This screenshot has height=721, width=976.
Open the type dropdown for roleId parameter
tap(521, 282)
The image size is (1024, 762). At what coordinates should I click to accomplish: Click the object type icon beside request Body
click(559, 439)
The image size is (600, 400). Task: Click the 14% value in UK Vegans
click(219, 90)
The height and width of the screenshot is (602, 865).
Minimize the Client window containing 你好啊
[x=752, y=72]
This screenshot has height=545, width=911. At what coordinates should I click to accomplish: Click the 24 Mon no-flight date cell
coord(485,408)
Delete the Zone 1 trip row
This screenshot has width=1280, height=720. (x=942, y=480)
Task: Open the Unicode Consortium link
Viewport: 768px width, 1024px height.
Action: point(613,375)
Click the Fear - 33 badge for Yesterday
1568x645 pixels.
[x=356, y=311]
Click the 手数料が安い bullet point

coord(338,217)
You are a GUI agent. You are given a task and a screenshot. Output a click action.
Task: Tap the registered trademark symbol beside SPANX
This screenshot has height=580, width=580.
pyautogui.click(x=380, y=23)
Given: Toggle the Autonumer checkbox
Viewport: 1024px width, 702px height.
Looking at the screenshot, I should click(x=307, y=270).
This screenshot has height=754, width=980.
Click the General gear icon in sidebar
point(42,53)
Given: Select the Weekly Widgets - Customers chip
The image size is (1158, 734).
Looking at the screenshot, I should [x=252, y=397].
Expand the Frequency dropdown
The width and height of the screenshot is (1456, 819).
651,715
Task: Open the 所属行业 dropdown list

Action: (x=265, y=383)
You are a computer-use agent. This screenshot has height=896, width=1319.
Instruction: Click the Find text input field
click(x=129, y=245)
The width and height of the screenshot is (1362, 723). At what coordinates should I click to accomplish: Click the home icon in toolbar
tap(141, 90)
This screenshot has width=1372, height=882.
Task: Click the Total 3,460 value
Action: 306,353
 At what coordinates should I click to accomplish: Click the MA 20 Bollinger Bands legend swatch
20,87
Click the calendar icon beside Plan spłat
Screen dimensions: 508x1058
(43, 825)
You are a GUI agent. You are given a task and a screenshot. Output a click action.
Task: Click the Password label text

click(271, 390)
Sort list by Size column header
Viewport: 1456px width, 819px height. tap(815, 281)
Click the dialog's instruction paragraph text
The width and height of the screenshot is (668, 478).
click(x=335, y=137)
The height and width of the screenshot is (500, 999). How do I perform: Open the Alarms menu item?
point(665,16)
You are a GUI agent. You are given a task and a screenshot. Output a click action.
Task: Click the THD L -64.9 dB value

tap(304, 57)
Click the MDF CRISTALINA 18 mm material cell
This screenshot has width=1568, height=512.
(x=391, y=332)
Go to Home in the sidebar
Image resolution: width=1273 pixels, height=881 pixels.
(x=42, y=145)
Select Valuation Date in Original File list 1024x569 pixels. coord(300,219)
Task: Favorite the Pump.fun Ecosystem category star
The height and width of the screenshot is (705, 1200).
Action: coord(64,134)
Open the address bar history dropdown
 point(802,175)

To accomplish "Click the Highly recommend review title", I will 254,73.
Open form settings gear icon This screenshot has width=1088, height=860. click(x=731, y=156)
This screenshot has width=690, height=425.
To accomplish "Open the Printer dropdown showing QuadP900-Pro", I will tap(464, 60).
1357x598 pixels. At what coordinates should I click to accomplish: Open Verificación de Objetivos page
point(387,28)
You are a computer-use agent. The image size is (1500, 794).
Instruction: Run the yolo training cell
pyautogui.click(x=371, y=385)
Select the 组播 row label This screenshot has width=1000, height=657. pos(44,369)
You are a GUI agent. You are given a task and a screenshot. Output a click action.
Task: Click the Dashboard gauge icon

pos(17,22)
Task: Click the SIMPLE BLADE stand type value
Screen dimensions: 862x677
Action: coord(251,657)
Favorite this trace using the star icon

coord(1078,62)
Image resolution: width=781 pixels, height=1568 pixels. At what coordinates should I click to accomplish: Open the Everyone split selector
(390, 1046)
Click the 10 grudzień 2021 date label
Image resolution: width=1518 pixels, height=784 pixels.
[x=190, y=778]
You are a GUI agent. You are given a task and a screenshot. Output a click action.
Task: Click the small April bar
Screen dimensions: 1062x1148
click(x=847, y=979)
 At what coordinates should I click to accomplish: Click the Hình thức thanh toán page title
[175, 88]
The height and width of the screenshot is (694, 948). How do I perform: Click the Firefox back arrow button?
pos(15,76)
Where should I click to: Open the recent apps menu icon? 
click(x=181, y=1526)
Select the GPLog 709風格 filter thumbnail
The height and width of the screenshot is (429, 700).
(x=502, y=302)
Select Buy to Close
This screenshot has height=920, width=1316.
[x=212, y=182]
········
__TASK GOAL__
Report each line above that contains the word "sidebar", copying every such line in full. Case counts, so match only that exact capitalization.

__REPLY__
Click the General gear icon in sidebar
Go to Home in the sidebar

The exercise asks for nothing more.